[BZ,#19402] Clear list of acquired robust mutexes in the child process after forking.

Message ID 1482401752.14990.777.camel@redhat.com
State New, archived
Headers

Commit Message

Torvald Riegel Dec. 22, 2016, 10:15 a.m. UTC
  I've asked for comments on whether mutexes acquired before fork() remain
to be acquired by just the parent process after fork():
https://sourceware.org/ml/libc-alpha/2016-12/msg00772.html

If we can agree on one of the requirements I'm proposing there, this
patch fixes the core problem of bug 19402.  (The reproducer of this bug
reveals another issue on x86, for which I'll send a patch next.)

The fix is:

Robust mutexes acquired at the time of a call to fork() do not remain
acquired by the forked child process.  We have to clear the list of
acquired robust mutexes before registering this list with the kernel;
otherwise, if some of the robust mutexes are process-shared, the parent
process can alter the child's robust mutex list, which can lead to
deadlocks or even modification of memory that may not be occupied by a
mutex anymore.

Tested on x86_64-linux with glibc's tests and the reproducer from 19402.
  

Comments

Florian Weimer Dec. 22, 2016, 12:22 p.m. UTC | #1
On 12/22/2016 11:15 AM, Torvald Riegel wrote:
> I've asked for comments on whether mutexes acquired before fork() remain
> to be acquired by just the parent process after fork():
> https://sourceware.org/ml/libc-alpha/2016-12/msg00772.html

The conceptual problem here is that we need to effectively 
process-shared mutexes differently from those which are process-private. 
  With effectively process-shared, I mean that the mutex object resides 
on a mapping which is not copied by fork, but remains shared with the 
parent.

I'm going to comment on the other thread as well.

> The fix is:
>
> Robust mutexes acquired at the time of a call to fork() do not remain
> acquired by the forked child process.  We have to clear the list of
> acquired robust mutexes before registering this list with the kernel;
> otherwise, if some of the robust mutexes are process-shared, the parent
> process can alter the child's robust mutex list, which can lead to
> deadlocks or even modification of memory that may not be occupied by a
> mutex anymore.
>
> Tested on x86_64-linux with glibc's tests and the reproducer from 19402.
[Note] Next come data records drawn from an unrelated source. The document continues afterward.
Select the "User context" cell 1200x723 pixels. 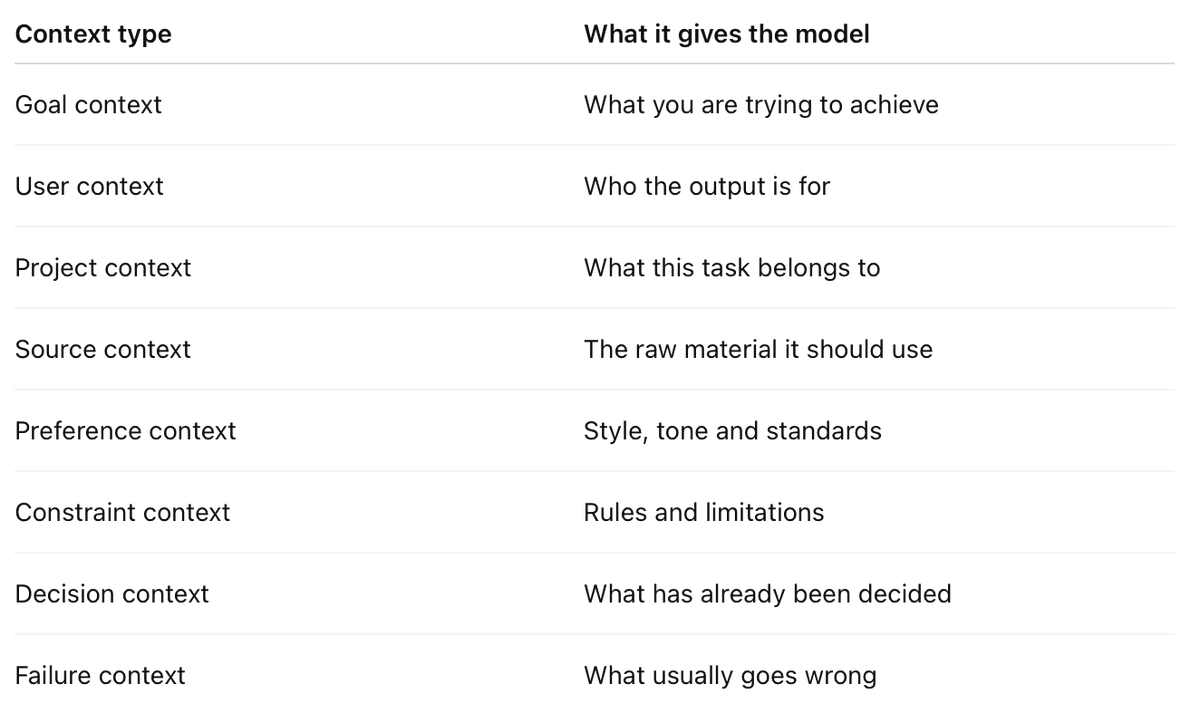coord(89,186)
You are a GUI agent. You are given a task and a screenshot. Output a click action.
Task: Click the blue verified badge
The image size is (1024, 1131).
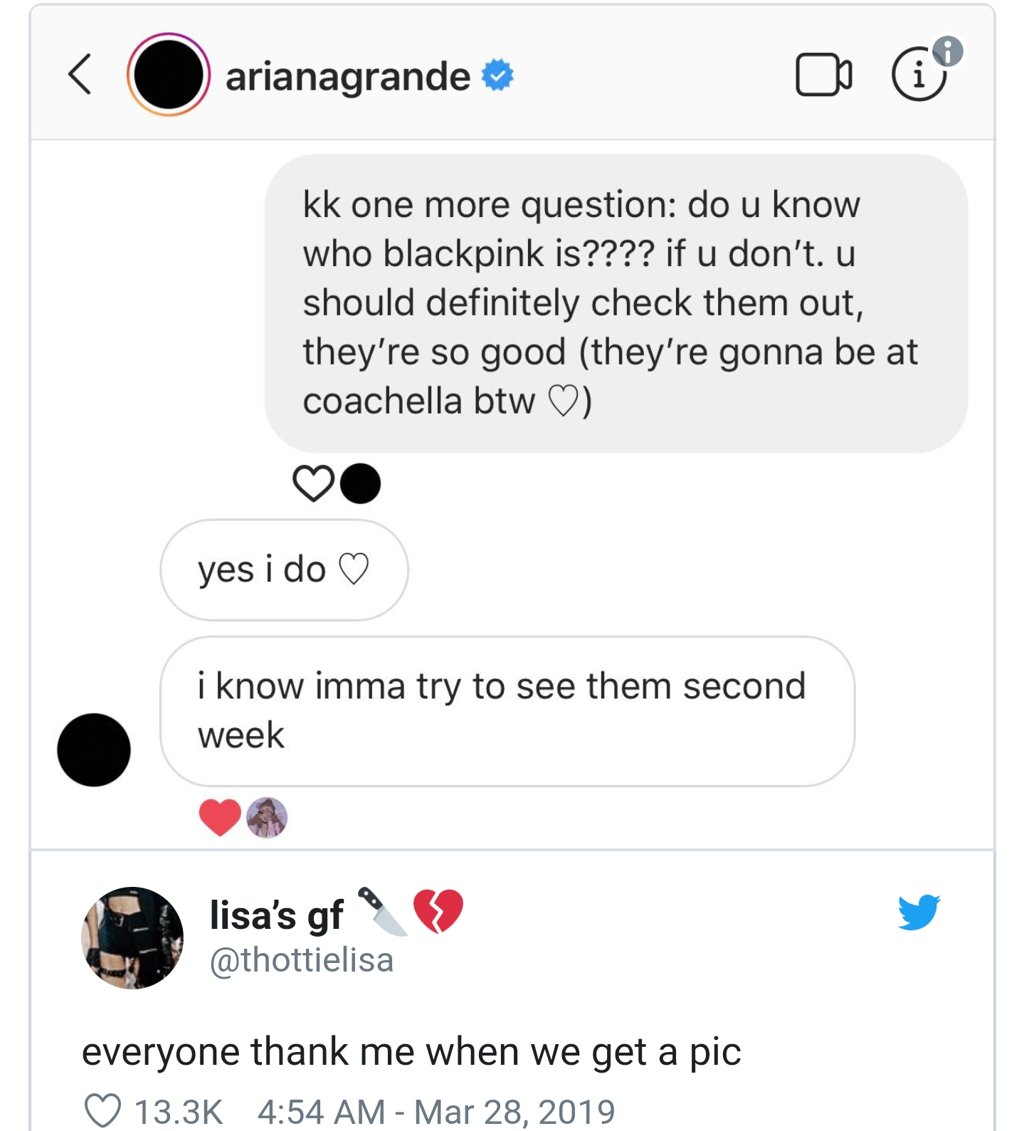point(497,76)
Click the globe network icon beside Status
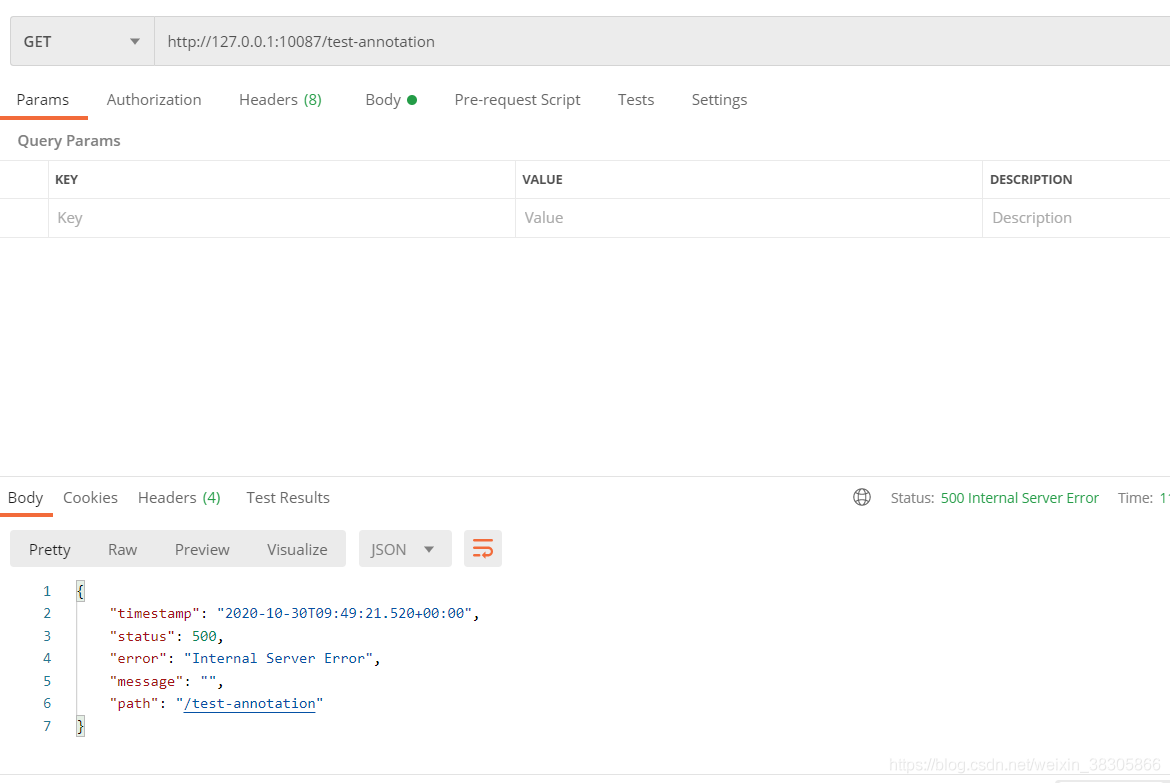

Can we add a test case for this?

> +      /* Initialize the robust mutex list setting in the kernel which has
> +	 been reset during the fork.  We do not check for errors because if
> +	 it fails here, it must have failed at process startup as well and
> +	 nobody could have used robust mutexes.
> +	 Before we do that, we have to clear the list of robust mutexes
> +	 because we do not inherit ownership of mutexes from the parent.
> +	 We do not have to set self->robust_head.futex_offset since we do
> +	 inherit the correct value from the parent.  We do not need to clear
> +	 the pending operation because it must have been zero when fork was
> +	 called.  */

fork is supposed to be async-signal-safe, so I'm not sure the comment 
about the pending operation is completely correct.

(Our fork implementation is currently not async-signal-safe, though.)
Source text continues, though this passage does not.